I have a source table as follow:
I want to get the below result:
EXPLANATION OF THE SOURCE TABLE:
This table contains requests with their related tasks on specific dates, each request can have multiple tasks and these tasks can occur many times, I marked each request and it related tasks with different color
For example, the request = 'NC2' in blue has 3 tasks:
- task1 occurs 3 times over time.
- task2 occurs 2 times over time.
- task3 occurs 1 time over time.
EXPLANATION OF THE RESULT TABLE:
The score indicates the number of tasks for each request based on time of occurrence.
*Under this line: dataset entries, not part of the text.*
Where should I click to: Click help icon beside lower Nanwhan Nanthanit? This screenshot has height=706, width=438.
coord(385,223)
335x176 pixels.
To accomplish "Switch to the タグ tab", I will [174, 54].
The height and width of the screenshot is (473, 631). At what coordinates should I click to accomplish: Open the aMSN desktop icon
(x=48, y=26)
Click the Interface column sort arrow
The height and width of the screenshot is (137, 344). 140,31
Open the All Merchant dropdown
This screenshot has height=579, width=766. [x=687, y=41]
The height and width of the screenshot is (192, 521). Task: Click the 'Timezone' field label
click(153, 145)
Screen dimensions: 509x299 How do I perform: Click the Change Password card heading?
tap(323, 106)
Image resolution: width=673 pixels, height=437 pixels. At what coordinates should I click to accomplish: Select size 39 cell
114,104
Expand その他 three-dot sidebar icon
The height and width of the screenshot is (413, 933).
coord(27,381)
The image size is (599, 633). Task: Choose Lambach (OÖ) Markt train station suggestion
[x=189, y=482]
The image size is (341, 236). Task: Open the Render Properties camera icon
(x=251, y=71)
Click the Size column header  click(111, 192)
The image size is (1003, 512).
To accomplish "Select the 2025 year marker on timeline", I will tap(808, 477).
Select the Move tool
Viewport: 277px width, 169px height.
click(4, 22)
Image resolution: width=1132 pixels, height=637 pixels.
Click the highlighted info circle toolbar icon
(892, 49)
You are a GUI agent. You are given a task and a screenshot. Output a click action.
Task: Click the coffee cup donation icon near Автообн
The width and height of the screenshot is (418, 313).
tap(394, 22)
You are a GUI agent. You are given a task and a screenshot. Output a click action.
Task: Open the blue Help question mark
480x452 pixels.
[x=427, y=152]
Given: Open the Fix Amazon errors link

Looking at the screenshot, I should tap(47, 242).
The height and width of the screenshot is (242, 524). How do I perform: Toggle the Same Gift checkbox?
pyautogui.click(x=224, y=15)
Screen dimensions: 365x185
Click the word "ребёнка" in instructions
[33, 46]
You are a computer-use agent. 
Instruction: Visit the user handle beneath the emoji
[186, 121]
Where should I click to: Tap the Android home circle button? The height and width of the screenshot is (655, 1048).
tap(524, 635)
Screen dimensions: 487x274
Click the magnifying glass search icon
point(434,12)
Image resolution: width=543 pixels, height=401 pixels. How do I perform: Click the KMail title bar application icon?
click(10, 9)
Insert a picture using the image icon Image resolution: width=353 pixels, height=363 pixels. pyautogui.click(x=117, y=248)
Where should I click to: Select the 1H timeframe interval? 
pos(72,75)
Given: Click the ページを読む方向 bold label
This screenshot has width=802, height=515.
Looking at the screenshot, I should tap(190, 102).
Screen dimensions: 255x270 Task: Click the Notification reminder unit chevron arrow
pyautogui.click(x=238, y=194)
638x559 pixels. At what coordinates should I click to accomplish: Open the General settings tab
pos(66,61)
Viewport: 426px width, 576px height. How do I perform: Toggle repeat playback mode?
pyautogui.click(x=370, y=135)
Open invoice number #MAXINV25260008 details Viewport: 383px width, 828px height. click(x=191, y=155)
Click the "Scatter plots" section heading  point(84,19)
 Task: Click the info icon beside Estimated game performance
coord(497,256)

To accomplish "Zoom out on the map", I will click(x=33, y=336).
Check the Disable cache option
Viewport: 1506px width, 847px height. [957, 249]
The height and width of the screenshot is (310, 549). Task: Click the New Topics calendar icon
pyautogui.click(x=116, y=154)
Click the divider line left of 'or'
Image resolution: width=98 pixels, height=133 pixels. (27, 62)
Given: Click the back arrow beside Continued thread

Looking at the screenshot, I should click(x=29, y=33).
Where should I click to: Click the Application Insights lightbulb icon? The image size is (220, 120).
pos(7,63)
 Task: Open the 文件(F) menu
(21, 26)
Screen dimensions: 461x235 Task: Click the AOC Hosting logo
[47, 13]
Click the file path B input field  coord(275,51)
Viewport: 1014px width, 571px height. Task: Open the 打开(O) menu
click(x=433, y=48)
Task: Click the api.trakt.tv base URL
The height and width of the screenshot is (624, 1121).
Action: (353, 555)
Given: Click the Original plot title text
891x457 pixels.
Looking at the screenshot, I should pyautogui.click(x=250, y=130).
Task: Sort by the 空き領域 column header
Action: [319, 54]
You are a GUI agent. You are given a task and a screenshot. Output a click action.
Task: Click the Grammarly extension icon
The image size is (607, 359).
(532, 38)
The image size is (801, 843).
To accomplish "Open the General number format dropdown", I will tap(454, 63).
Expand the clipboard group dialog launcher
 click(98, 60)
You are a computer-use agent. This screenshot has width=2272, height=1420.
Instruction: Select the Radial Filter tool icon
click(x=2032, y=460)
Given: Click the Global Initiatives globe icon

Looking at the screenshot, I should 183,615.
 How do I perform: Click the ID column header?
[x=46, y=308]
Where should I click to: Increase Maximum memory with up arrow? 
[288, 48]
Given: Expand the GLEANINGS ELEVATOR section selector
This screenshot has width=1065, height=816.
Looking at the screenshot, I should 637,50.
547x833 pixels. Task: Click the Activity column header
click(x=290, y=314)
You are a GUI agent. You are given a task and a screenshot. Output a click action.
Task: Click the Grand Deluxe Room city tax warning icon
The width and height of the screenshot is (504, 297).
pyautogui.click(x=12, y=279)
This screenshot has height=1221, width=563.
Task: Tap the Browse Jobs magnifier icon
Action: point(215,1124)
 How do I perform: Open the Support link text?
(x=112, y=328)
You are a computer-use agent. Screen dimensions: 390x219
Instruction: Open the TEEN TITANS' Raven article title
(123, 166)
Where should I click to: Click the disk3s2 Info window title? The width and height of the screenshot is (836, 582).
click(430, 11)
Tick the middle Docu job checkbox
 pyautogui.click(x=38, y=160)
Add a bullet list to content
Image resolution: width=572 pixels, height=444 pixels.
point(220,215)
For example, the request = 'NC2' in blue has 3 tasks:
SCORE COLUMN:
task1: first occurrence was on 1/5/2022, then it occurs on 1/7/2022 and lastly on 1/9/2022 "for the same request number"
, as marked on yellow, the same for task two it only occurs twis on 1/6/2022 and 1/8/2022 and for the task3 also.
You can see the score column contains the scores of the tasks based on their occurrence over time for specific request number.
STATUS COLUMN:
For the status it shows the first and last occurrence of a task for a specific request, and it ignores the middles like task1 marked in red it's not the first occurrence and neither the last, so it was ignored.
What I was able to achieve:
With the query below I was able to get SCORE column:
select RequestNumber, Task, StartDate, row_number() over(partition by RequestNumber, TaskName
order by START_DATE) as score
from [SOURCE_TABLE] order by RequestNumber, START_DATE
for the STATUS I am lost, and I couldn't solve it, probably I am thinking inside the box, so any suggestion are welcome.
CodePudding user response:
A slightly more efficient version of @Larnu's excellent answer:
SELECT
RequestNumber,
Task,
StartDate,
ROW_NUMBER() OVER (PARTITION BY RequestNumber, TaskName ORDER BY StartDate) AS score,
CASE WHEN ROW_NUMBER() OVER (PARTITION BY RequestNumber, TaskName ORDER BY StartDate) = 1
THEN 'First'
WHEN LEAD(StartDate) OVER (PARTITION BY RequestNumber, TaskName ORDER BY StartDate) IS NULL
THEN 'Last'
END AS Status
FROM dbo.[SOURCE_TABLE];
It uses LEAD
instead of another ROW_NUMBER
. This means that the same windowing clause can be used, and therefore does not require another sort, nor a spool.
CodePudding user response:
One method would be to use a CASE
expression on the value of score
. As you'd need to check if the value of Score
was the MAX
value, then you'll need to use a CTE for this, like so:
WITH CTE AS
(SELECT RequestNumber,
Task,
StartDate,
ROW_NUMBER() OVER (PARTITION BY RequestNumber, TaskName ORDER BY START_DATE) AS score
FROM dbo.[SOURCE_TABLE])
SELECT RequestNumber,
Task,
StartDate,
score,
CASE score WHEN 1 THEN 'First'
WHEN MAX(score) OVER (PARTITION BY RequestNumber, TaskName) THEN 'Last'
END AS Status
FROM CTE
ORDER BY RequestNumber,
START_DATE;
Alternatively you could use ROW_NUMBER
again, but in the opposite direction, and the you wouldn't need the CTE:
SELECT RequestNumber,
Task,
StartDate,
ROW_NUMBER() OVER (PARTITION BY RequestNumber, TaskName ORDER BY START_DATE) AS score,
CASE WHEN ROW_NUMBER() OVER (PARTITION BY RequestNumber, TaskName ORDER BY START_DATE) = 1 THEN 'First'
WHEN ROW_NUMBER() OVER (PARTITION BY RequestNumber, TaskName ORDER BY START_DATE DESC) = 1 THEN 'Last'
END AS Status
FROM dbo.[SOURCE_TABLE];
CodePudding user response:
You are pretty close, I'd go for something like
SELECT
RequestNumber
,Task
,StartDate
,AscRowNo AS Score
,CASE
WHEN AscRowNo = 1 AND DescRowNo = 1 THEN '???'
WHEN AscRowNo = 1 THEN 'First'
WHEN DescRowNo = 1 THEN 'Last'
ELSE NULL
END AS Status
FROM (
SELECT
RequestNumber
,Task
,StartDate
,row_number() over(partition by RequestNumber, TaskName order by START_DATE) as AscRowNo
,row_number() over(partition by RequestNumber, TaskName order by START_DATE DESC) as DescRowNo
from [SOURCE_TABLE]
) as x
ORDER BY
RequestNumber,
START_DATE
The two ROW_Numbers will identify the first and last occurrence of a task.
Note: what if there is only one occurrence globally? is it first or last?